切削加工、金属を削る事は包丁やカンナで切ったり削ったりするのとは違い、刃の先端では弾性→塑性→破断とモノの物性そのものを全て発生させています。イメージ的には・・爪で肌を押してみて下さい。爪の形に変形しますね、このまま動かして行けば鋭い刃物なら切れてしまいます。切れて破断した薄い部分は爪の上面を滑って腕の方に流れて行く・・こんな感じが切削加工になります。

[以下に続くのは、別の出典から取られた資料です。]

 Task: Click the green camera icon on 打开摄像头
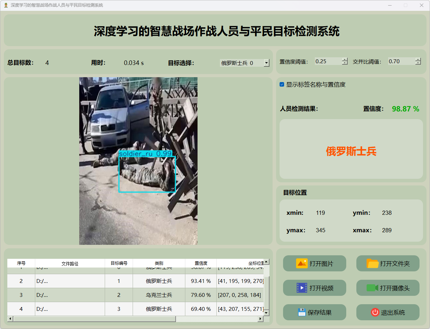click(372, 288)
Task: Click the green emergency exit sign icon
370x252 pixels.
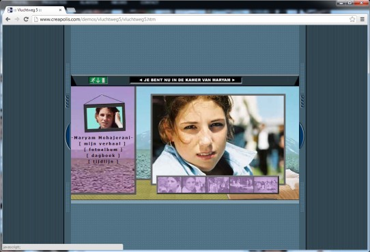Action: (x=98, y=80)
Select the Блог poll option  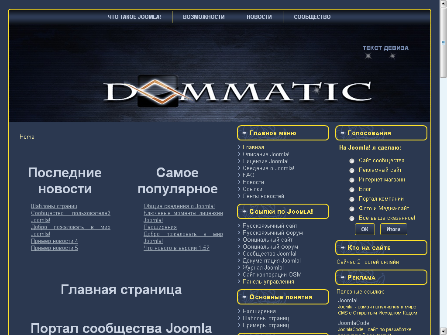click(x=351, y=189)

金属の弾性域を突破し塑性変形が発生するまで送り(力)を入力し刃物を動かすと鋭利な刃先ではいとも簡単に破断され少ない仕事量で加工が可能となっています。全部入りの欲張りで省エネな加工方法なので、いろいろな材料に対応出来たり、高精度な加工が出来たりします。これが長所なのですが、短所でも、、刃先でしか加工出来ないので簡単な形状でも長〜い距離を小さな刃先が仕事をしなければならない。なのでどんどん摩耗して行きます。セラミクスでもダイヤモンドでも摩耗するので止められません。でも上記の事をよく理解してれば一定に条件を整えると味方を生み出す事が出来て「構成刃先」と呼ばれています。切削加工される人でも嫌ってらっしゃる方が圧倒的多数だと思いますが、構成刃先が上手にコントロール出来ると切削プロセス内で生成と離脱を小さく繰り返して、キレイな刃先を維持する事が有りますので、役に立っている時も有るかと思います。だから使ったチップはルーペでよーく観察します。全周均一に理想磨耗になったか?異常な構成刃先が生成されていないか?カーボンの付着具合はどうか?ブレーカーへの当たり方はどうか?等々とても気になります。キリコの色合いやカタチ、重さや粘さが気になったり、側から見たら変な人です。
鍛造と両方経験しましたが、コントロールの難しさで考えると究極の塑性域加工は切削かも知れません。